## [RECORD SET]
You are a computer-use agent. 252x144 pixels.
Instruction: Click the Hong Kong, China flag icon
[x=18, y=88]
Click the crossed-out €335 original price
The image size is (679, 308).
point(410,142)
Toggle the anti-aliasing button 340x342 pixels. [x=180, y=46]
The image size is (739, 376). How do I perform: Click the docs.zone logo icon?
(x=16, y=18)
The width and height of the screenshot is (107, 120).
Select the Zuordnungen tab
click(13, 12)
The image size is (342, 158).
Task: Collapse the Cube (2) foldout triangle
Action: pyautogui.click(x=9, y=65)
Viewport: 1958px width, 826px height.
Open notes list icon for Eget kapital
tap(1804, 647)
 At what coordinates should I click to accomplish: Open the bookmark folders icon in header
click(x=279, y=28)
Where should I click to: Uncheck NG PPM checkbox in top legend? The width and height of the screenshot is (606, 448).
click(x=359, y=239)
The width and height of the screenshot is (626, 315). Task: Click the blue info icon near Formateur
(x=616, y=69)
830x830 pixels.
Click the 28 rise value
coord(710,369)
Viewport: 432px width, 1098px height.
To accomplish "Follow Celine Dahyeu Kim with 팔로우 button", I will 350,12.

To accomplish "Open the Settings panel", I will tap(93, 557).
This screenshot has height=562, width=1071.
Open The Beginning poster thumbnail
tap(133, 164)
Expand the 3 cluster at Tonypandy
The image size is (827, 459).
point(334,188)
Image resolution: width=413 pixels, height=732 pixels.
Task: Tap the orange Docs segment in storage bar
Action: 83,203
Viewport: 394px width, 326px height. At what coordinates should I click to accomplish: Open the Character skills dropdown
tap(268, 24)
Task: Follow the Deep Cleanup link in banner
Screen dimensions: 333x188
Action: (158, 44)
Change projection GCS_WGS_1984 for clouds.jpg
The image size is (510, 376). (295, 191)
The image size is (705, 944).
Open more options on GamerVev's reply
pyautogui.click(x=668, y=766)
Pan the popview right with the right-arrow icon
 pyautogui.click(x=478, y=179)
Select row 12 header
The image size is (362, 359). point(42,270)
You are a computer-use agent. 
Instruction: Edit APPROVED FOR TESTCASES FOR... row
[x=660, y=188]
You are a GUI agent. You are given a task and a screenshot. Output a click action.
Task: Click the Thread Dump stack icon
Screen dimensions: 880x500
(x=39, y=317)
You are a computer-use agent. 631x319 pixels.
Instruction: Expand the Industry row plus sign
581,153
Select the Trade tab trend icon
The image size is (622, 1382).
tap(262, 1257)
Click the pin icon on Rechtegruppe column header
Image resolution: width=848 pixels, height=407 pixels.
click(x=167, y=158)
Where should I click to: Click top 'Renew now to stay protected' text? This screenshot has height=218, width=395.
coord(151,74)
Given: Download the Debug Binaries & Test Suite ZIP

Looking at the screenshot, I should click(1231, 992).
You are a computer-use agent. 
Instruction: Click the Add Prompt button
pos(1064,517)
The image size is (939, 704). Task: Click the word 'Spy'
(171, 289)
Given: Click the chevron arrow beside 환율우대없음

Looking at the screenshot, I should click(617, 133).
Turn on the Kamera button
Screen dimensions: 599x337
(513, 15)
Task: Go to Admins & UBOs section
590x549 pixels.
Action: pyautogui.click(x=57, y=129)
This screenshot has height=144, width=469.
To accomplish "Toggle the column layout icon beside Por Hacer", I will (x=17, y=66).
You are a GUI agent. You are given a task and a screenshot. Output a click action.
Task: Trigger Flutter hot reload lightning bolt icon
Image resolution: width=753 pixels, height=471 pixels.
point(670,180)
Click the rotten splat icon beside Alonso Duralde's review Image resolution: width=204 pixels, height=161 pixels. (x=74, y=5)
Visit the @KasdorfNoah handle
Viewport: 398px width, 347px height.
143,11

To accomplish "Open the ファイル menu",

## [PROBLEM]
Every line above that holds the string "Toggle" should be returned.

## [OUTPUT OF THE TASK]
Toggle the anti-aliasing button 340x342 pixels. [x=180, y=46]
To accomplish "Toggle the column layout icon beside Por Hacer", I will (x=17, y=66).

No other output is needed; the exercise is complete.